* **Work to complete**
Please give back, word for word, each line from the start of the entries through the one in which "Select the Suppliers Name input field" is found.

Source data
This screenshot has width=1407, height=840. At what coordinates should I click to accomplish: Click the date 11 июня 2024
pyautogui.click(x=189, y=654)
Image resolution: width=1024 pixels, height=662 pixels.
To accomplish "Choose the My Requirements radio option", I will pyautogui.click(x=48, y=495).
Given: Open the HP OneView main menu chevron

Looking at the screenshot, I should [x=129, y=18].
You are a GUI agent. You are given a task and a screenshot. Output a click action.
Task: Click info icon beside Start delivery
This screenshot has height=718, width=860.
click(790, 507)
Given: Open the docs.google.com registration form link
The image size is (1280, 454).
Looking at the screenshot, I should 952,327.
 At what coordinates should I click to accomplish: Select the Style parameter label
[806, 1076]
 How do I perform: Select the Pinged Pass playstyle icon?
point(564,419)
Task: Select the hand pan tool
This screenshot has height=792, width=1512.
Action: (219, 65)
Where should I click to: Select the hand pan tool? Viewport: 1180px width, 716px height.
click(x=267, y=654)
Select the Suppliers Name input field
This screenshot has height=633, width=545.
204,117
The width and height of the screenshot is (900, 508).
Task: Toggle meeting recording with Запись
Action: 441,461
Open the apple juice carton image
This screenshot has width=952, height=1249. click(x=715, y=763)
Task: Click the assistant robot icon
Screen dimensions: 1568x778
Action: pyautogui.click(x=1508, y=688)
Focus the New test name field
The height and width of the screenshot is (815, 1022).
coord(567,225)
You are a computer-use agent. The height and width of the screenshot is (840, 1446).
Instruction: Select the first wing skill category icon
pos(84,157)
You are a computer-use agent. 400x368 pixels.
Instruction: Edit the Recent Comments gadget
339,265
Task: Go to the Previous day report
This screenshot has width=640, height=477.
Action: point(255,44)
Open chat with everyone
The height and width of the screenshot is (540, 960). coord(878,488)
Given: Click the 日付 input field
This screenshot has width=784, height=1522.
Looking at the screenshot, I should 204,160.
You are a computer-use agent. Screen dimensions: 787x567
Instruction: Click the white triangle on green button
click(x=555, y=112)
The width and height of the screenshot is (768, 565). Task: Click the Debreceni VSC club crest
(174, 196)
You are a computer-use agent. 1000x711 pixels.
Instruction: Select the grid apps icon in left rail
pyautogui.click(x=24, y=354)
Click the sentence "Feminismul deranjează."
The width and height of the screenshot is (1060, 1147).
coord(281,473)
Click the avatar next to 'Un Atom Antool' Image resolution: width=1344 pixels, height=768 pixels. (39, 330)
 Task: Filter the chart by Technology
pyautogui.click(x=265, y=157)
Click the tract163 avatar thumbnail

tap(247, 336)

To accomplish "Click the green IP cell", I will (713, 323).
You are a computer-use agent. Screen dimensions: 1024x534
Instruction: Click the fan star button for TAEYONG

* **Task output**
This screenshot has width=1407, height=840. At what coordinates should I click to accomplish: Click the date 11 июня 2024
pyautogui.click(x=189, y=654)
Image resolution: width=1024 pixels, height=662 pixels.
To accomplish "Choose the My Requirements radio option", I will pyautogui.click(x=48, y=495).
Given: Open the HP OneView main menu chevron

Looking at the screenshot, I should [x=129, y=18].
You are a GUI agent. You are given a task and a screenshot. Output a click action.
Task: Click info icon beside Start delivery
This screenshot has height=718, width=860.
click(790, 507)
Given: Open the docs.google.com registration form link
The image size is (1280, 454).
Looking at the screenshot, I should 952,327.
 At what coordinates should I click to accomplish: Select the Style parameter label
[806, 1076]
 How do I perform: Select the Pinged Pass playstyle icon?
point(564,419)
Task: Select the hand pan tool
This screenshot has height=792, width=1512.
Action: (219, 65)
Where should I click to: Select the hand pan tool? Viewport: 1180px width, 716px height.
click(x=267, y=654)
Select the Suppliers Name input field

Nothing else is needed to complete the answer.